---------- DATA FOR THIS TASK

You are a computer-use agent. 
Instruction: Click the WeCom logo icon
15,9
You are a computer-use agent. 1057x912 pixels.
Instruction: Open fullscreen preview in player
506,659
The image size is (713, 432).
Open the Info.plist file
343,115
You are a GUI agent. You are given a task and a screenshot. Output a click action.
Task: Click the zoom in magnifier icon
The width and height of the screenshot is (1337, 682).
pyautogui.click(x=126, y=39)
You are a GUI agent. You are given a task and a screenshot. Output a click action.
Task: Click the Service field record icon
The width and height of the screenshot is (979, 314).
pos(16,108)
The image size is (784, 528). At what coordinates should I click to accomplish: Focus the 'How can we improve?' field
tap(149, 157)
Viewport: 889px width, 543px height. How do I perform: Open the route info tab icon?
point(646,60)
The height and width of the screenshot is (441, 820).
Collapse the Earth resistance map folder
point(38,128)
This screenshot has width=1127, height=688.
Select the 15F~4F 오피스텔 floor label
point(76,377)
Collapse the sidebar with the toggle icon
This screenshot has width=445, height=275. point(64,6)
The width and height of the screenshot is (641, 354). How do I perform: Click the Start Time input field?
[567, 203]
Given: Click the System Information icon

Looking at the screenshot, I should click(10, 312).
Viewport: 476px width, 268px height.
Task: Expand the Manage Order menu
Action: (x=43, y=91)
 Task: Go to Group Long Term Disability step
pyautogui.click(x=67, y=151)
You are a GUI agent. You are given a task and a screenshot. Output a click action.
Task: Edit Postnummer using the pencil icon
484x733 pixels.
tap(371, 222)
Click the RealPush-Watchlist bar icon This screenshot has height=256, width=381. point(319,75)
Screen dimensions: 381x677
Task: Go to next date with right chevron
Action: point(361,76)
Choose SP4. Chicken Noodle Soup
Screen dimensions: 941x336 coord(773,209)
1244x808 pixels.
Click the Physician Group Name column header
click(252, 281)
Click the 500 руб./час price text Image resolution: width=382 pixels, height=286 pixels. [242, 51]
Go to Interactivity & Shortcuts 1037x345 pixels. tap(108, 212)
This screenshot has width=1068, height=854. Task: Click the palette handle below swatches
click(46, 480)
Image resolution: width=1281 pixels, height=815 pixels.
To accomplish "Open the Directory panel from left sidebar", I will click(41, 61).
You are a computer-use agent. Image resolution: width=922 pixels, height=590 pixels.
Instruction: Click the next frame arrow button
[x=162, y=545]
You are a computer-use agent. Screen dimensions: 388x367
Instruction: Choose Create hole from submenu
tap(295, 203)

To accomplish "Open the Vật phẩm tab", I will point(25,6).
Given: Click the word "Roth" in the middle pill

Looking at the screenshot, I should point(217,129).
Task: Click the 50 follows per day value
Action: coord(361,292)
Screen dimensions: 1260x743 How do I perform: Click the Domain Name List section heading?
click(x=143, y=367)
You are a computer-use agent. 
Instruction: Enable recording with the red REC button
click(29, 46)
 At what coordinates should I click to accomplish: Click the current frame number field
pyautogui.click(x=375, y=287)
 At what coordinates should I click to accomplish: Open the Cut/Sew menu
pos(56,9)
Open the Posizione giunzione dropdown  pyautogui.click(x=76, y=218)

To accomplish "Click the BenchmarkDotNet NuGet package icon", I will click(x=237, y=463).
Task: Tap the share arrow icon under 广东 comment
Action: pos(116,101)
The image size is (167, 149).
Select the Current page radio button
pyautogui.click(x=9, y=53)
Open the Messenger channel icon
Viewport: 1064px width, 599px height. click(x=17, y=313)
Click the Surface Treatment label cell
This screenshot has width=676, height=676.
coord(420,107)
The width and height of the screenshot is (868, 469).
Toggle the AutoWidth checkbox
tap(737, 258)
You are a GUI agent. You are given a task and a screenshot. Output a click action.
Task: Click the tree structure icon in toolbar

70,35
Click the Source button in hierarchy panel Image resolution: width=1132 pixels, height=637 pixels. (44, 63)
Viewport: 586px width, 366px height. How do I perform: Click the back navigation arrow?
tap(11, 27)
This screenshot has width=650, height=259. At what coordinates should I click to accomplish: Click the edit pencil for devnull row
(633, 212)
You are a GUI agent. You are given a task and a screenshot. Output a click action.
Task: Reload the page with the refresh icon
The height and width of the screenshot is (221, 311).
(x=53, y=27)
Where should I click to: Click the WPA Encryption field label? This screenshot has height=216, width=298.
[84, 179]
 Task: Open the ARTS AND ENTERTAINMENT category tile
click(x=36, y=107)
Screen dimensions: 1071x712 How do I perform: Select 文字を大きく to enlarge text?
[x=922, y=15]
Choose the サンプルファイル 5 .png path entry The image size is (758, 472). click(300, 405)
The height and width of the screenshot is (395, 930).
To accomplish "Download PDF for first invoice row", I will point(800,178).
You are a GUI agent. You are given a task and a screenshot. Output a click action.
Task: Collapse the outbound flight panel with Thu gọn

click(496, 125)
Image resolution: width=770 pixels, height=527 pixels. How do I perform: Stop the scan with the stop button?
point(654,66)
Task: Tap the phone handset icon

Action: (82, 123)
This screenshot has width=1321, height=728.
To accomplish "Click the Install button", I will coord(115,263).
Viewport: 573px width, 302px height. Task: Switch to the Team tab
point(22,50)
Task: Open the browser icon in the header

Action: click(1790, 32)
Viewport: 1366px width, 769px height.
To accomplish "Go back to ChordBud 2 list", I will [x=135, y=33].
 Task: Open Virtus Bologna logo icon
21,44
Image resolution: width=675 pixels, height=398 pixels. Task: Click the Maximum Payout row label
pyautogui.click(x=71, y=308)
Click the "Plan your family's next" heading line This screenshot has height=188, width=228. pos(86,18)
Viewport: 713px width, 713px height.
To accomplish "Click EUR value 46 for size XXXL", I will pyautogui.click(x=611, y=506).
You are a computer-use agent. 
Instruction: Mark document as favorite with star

--------------------

* WHAT IS REQUIRED *
Once the records are read, print each of them exactly as written.

* TASK SOLUTION *
You are a computer-use agent. 
Instruction: Click the WeCom logo icon
15,9
You are a computer-use agent. 1057x912 pixels.
Instruction: Open fullscreen preview in player
506,659
The image size is (713, 432).
Open the Info.plist file
343,115
You are a GUI agent. You are given a task and a screenshot. Output a click action.
Task: Click the zoom in magnifier icon
The width and height of the screenshot is (1337, 682).
pyautogui.click(x=126, y=39)
You are a GUI agent. You are given a task and a screenshot. Output a click action.
Task: Click the Service field record icon
The width and height of the screenshot is (979, 314).
pos(16,108)
The image size is (784, 528). At what coordinates should I click to accomplish: Focus the 'How can we improve?' field
tap(149, 157)
Viewport: 889px width, 543px height. How do I perform: Open the route info tab icon?
point(646,60)
The height and width of the screenshot is (441, 820).
Collapse the Earth resistance map folder
point(38,128)
This screenshot has width=1127, height=688.
Select the 15F~4F 오피스텔 floor label
point(76,377)
Collapse the sidebar with the toggle icon
This screenshot has width=445, height=275. point(64,6)
The width and height of the screenshot is (641, 354). How do I perform: Click the Start Time input field?
[567, 203]
Given: Click the System Information icon

Looking at the screenshot, I should click(10, 312).
Viewport: 476px width, 268px height.
Task: Expand the Manage Order menu
Action: (x=43, y=91)
 Task: Go to Group Long Term Disability step
pyautogui.click(x=67, y=151)
You are a GUI agent. You are given a task and a screenshot. Output a click action.
Task: Edit Postnummer using the pencil icon
484x733 pixels.
tap(371, 222)
Click the RealPush-Watchlist bar icon This screenshot has height=256, width=381. point(319,75)
Screen dimensions: 381x677
Task: Go to next date with right chevron
Action: point(361,76)
Choose SP4. Chicken Noodle Soup
Screen dimensions: 941x336 coord(773,209)
1244x808 pixels.
Click the Physician Group Name column header
click(252, 281)
Click the 500 руб./час price text Image resolution: width=382 pixels, height=286 pixels. [242, 51]
Go to Interactivity & Shortcuts 1037x345 pixels. tap(108, 212)
This screenshot has width=1068, height=854. Task: Click the palette handle below swatches
click(46, 480)
Image resolution: width=1281 pixels, height=815 pixels.
To accomplish "Open the Directory panel from left sidebar", I will click(41, 61).
You are a computer-use agent. Image resolution: width=922 pixels, height=590 pixels.
Instruction: Click the next frame arrow button
[x=162, y=545]
You are a computer-use agent. Screen dimensions: 388x367
Instruction: Choose Create hole from submenu
tap(295, 203)

To accomplish "Open the Vật phẩm tab", I will point(25,6).
Given: Click the word "Roth" in the middle pill

Looking at the screenshot, I should point(217,129).
Task: Click the 50 follows per day value
Action: coord(361,292)
Screen dimensions: 1260x743 How do I perform: Click the Domain Name List section heading?
click(x=143, y=367)
You are a computer-use agent. 
Instruction: Enable recording with the red REC button
click(29, 46)
 At what coordinates should I click to accomplish: Click the current frame number field
pyautogui.click(x=375, y=287)
 At what coordinates should I click to accomplish: Open the Cut/Sew menu
pos(56,9)
Open the Posizione giunzione dropdown  pyautogui.click(x=76, y=218)

To accomplish "Click the BenchmarkDotNet NuGet package icon", I will click(x=237, y=463).
Task: Tap the share arrow icon under 广东 comment
Action: pos(116,101)
The image size is (167, 149).
Select the Current page radio button
pyautogui.click(x=9, y=53)
Open the Messenger channel icon
Viewport: 1064px width, 599px height. click(x=17, y=313)
Click the Surface Treatment label cell
This screenshot has width=676, height=676.
coord(420,107)
The width and height of the screenshot is (868, 469).
Toggle the AutoWidth checkbox
tap(737, 258)
You are a GUI agent. You are given a task and a screenshot. Output a click action.
Task: Click the tree structure icon in toolbar

70,35
Click the Source button in hierarchy panel Image resolution: width=1132 pixels, height=637 pixels. (44, 63)
Viewport: 586px width, 366px height. How do I perform: Click the back navigation arrow?
tap(11, 27)
This screenshot has width=650, height=259. At what coordinates should I click to accomplish: Click the edit pencil for devnull row
(633, 212)
You are a GUI agent. You are given a task and a screenshot. Output a click action.
Task: Reload the page with the refresh icon
The height and width of the screenshot is (221, 311).
(x=53, y=27)
Where should I click to: Click the WPA Encryption field label? This screenshot has height=216, width=298.
[84, 179]
 Task: Open the ARTS AND ENTERTAINMENT category tile
click(x=36, y=107)
Screen dimensions: 1071x712 How do I perform: Select 文字を大きく to enlarge text?
[x=922, y=15]
Choose the サンプルファイル 5 .png path entry The image size is (758, 472). click(300, 405)
The height and width of the screenshot is (395, 930).
To accomplish "Download PDF for first invoice row", I will point(800,178).
You are a GUI agent. You are given a task and a screenshot. Output a click action.
Task: Collapse the outbound flight panel with Thu gọn

click(496, 125)
Image resolution: width=770 pixels, height=527 pixels. How do I perform: Stop the scan with the stop button?
point(654,66)
Task: Tap the phone handset icon

Action: (82, 123)
This screenshot has width=1321, height=728.
To accomplish "Click the Install button", I will coord(115,263).
Viewport: 573px width, 302px height. Task: Switch to the Team tab
point(22,50)
Task: Open the browser icon in the header

Action: click(1790, 32)
Viewport: 1366px width, 769px height.
To accomplish "Go back to ChordBud 2 list", I will [x=135, y=33].
 Task: Open Virtus Bologna logo icon
21,44
Image resolution: width=675 pixels, height=398 pixels. Task: Click the Maximum Payout row label
pyautogui.click(x=71, y=308)
Click the "Plan your family's next" heading line This screenshot has height=188, width=228. pos(86,18)
Viewport: 713px width, 713px height.
To accomplish "Click EUR value 46 for size XXXL", I will pyautogui.click(x=611, y=506).
You are a computer-use agent. 
Instruction: Mark document as favorite with star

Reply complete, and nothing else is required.